How to square what was clearly racial and ethnic segregation with the French values of liberty, equality, and fraternity set forth in 1789?

The old-line French leadership was flummoxed.  They had no idea what to do; and now that Muslim militancy and factionalism has become an even more serious issue, they have been forced to go back to the drawing board.

The difference between France and America is that there are no French programs which promote separatism like there are in America.  If races and religions are separate, it is because of perceived oppression by the majority.  No school administrator or teacher is promoting ethnic and religious identity.

We in America have confounded the socio-demographic isolation of racial and ethnic groups by encouraging it.  While both liberals and conservatives alike want to see economic improvement in marginalized communities, conservatives do not want to sacrifice individualism for a distorted brand of communalism.  Individualism is good because it both encourages personal responsibility – the sine qua non of economic and social development – and allows the individual to find his/her own future.
Progressives on the other hand continue to insist on the primary importance of racial identity.
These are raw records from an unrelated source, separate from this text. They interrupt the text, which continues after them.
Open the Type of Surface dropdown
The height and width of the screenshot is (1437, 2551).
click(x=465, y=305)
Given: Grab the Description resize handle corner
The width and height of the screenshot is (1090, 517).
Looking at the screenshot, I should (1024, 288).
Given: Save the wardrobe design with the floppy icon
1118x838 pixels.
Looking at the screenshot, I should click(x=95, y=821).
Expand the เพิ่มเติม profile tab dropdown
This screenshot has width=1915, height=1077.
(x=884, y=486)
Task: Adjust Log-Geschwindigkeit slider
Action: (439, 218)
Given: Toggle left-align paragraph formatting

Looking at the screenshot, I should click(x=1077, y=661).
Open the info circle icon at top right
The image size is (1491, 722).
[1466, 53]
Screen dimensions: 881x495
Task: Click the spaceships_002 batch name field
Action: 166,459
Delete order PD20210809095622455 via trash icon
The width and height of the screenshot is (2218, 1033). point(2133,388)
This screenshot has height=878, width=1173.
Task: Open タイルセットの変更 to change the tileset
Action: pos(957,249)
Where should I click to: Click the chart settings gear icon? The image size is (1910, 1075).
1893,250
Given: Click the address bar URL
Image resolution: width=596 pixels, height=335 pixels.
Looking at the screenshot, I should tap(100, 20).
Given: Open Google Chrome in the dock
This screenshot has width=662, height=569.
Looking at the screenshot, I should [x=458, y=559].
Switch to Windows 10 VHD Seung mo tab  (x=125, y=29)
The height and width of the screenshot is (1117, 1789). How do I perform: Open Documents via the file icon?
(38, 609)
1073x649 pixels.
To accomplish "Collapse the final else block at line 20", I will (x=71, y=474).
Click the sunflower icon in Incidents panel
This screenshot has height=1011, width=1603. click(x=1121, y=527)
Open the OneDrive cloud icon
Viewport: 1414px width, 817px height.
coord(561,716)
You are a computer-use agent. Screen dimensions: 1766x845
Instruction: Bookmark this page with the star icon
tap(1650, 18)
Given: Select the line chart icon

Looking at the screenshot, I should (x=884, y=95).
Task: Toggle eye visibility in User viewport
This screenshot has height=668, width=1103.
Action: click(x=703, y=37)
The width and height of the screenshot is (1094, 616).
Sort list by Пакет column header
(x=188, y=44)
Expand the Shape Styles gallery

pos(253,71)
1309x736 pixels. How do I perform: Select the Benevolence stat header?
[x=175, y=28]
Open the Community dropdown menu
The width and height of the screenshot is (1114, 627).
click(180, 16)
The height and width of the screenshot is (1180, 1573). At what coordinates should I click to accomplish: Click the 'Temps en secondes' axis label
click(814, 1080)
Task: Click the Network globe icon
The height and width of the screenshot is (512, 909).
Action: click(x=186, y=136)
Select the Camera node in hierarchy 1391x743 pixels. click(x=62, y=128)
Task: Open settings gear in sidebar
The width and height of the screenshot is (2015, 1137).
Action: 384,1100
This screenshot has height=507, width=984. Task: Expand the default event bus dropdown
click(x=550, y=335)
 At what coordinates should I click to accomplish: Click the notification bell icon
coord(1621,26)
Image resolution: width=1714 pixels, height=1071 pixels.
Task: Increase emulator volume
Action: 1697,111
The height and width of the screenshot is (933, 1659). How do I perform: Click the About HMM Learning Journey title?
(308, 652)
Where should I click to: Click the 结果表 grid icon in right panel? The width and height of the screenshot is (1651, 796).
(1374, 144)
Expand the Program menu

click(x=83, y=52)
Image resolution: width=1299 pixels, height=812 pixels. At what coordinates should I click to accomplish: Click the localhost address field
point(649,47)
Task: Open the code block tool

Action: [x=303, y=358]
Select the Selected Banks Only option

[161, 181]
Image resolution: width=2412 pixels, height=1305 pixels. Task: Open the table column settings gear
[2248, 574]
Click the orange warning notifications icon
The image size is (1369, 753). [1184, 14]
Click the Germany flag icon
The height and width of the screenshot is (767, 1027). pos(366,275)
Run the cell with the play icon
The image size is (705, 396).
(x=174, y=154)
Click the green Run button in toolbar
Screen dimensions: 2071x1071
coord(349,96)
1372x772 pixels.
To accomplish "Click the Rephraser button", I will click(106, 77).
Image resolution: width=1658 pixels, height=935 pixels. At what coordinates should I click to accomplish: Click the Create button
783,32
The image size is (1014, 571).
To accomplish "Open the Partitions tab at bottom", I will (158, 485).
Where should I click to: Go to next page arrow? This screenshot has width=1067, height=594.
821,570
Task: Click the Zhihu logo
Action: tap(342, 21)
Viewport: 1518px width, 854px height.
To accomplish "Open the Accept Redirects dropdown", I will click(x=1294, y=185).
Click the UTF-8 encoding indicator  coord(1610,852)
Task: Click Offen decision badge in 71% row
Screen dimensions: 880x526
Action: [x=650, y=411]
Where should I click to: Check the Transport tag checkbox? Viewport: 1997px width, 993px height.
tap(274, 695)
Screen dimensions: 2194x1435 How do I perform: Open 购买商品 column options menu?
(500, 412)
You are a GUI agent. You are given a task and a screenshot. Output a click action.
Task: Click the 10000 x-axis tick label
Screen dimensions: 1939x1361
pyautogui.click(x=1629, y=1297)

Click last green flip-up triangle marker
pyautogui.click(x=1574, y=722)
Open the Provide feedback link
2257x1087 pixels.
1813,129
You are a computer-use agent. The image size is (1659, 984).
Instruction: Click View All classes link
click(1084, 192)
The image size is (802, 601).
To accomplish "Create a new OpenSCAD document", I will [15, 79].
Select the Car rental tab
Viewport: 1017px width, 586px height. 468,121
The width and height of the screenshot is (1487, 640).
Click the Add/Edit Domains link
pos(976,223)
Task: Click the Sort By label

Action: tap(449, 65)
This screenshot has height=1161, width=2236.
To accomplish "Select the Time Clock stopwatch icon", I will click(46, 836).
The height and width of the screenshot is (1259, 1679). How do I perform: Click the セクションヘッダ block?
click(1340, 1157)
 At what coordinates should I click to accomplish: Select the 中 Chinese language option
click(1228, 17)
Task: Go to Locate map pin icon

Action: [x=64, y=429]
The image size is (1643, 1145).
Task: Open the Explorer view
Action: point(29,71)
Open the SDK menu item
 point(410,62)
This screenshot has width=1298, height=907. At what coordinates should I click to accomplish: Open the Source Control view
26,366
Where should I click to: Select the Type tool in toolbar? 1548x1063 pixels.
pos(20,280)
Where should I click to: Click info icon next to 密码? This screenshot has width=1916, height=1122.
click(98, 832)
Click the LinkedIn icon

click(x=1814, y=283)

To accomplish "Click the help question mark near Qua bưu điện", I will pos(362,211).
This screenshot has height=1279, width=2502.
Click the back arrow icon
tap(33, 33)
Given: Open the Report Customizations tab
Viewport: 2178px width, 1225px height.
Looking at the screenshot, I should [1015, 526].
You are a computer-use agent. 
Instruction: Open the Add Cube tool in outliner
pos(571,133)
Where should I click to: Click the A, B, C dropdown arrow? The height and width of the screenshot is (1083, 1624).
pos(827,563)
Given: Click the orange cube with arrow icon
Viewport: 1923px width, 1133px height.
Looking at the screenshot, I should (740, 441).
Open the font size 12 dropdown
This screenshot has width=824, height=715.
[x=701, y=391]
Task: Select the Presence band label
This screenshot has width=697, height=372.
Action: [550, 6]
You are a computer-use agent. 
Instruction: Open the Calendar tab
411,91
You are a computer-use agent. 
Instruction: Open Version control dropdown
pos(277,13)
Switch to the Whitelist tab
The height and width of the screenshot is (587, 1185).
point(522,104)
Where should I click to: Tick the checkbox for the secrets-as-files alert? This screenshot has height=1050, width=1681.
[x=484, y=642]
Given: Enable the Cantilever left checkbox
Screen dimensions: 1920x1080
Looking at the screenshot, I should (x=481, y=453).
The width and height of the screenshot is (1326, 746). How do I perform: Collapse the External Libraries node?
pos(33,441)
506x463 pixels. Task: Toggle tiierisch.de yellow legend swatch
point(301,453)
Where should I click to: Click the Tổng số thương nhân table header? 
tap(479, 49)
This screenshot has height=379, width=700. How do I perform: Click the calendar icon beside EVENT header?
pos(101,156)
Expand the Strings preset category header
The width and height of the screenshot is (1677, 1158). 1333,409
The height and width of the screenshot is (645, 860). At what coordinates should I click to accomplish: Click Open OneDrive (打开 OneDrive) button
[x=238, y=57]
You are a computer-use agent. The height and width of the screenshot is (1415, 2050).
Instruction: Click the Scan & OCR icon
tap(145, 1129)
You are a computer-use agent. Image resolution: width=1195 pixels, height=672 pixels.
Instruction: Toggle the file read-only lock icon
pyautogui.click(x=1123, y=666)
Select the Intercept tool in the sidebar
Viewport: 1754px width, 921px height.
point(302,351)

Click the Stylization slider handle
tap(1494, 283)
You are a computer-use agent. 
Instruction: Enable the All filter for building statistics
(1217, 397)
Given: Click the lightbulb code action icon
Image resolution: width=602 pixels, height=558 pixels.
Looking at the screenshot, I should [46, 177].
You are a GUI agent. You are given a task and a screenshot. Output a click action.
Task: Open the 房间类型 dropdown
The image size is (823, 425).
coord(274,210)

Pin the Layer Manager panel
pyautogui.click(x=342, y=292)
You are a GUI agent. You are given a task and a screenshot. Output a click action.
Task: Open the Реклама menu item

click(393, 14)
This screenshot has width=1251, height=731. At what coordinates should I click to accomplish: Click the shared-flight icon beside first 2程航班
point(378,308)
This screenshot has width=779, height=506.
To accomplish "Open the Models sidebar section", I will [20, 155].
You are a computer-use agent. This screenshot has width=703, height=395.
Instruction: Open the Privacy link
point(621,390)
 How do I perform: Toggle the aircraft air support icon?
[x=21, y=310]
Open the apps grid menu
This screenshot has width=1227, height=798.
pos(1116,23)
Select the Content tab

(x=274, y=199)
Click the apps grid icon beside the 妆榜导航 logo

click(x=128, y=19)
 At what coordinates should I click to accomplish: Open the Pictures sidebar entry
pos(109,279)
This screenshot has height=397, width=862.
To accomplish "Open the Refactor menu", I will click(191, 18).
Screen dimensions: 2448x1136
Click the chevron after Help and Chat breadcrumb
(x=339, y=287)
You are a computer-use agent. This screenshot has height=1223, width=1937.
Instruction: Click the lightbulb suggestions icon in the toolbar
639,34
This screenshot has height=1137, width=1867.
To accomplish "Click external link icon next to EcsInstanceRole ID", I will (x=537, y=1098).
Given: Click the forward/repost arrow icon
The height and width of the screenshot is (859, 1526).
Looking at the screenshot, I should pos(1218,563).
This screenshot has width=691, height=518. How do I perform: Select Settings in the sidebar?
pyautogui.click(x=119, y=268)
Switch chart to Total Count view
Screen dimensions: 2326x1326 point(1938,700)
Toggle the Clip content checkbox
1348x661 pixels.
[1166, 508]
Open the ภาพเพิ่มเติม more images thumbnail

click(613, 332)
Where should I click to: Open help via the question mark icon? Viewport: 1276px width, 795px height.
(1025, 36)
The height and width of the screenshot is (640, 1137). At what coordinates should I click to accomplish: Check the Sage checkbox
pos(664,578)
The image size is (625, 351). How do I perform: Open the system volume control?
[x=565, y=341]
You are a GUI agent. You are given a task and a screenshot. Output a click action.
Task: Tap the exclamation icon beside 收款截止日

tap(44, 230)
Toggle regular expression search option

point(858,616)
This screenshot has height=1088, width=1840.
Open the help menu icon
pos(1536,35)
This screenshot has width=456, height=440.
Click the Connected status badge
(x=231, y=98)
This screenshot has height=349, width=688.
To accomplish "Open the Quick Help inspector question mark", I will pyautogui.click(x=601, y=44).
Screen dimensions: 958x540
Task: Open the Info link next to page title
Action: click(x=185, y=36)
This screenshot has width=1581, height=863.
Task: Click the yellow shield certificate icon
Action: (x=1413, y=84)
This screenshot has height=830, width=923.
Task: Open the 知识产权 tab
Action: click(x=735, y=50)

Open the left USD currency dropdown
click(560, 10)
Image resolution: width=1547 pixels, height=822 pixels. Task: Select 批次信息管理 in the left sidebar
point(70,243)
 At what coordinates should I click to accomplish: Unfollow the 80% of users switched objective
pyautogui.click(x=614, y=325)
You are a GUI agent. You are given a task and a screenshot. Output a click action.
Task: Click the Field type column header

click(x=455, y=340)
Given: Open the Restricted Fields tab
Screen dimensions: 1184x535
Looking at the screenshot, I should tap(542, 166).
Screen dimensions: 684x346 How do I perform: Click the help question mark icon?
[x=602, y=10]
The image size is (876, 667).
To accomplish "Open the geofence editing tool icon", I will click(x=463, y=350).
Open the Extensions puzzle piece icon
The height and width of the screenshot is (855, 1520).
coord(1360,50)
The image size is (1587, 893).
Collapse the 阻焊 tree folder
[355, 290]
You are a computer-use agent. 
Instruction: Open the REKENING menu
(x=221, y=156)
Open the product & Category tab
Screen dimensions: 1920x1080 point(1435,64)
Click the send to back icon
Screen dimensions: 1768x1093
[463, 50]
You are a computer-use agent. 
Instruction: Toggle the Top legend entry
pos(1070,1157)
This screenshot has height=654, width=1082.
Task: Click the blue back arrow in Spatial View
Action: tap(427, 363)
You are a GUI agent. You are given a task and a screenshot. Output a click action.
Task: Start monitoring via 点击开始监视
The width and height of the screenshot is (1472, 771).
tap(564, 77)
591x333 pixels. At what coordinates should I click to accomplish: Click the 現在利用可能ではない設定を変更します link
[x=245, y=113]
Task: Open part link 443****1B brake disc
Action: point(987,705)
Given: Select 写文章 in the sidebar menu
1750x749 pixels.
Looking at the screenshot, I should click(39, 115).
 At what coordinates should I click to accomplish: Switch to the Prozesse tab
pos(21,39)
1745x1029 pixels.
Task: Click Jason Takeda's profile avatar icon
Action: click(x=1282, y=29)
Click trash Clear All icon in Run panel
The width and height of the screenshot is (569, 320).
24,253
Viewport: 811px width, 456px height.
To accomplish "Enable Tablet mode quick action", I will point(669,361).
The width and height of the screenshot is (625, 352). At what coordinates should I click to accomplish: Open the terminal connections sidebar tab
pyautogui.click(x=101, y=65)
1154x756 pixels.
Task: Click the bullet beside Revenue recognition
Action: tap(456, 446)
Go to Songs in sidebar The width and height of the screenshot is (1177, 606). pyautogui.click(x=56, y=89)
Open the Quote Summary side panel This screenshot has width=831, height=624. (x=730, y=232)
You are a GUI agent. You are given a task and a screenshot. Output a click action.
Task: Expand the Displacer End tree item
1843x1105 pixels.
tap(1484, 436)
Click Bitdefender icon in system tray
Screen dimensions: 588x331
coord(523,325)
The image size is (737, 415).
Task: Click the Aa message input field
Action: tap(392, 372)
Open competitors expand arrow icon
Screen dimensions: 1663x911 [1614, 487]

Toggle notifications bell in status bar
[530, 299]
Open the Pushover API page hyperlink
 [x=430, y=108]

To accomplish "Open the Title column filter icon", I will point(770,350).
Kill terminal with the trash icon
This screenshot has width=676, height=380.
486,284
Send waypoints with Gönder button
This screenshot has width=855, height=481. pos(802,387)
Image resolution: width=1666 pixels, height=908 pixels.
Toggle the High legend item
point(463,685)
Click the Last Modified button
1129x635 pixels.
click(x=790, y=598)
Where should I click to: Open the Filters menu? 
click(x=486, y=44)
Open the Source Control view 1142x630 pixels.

Being black first and an individual second is the only way to generate the political solidarity necessary for social change.  If the individual is shortchanged, so be it.   Yet this policy ignores the fundamental importance of individual responsibility, honor, respect, duty, honesty, and intellectual courage.

One hopes that a conservative Republican administration in Washington will begin to roll back misguided progressive agendas, reset the dysfunctional value system of race-gender-ethnicity, and focus on the core issues facing underdeveloped communities.   Moving away from race and towards individual economic enterprise which has always been the engine of equality will be a very positive step indeed.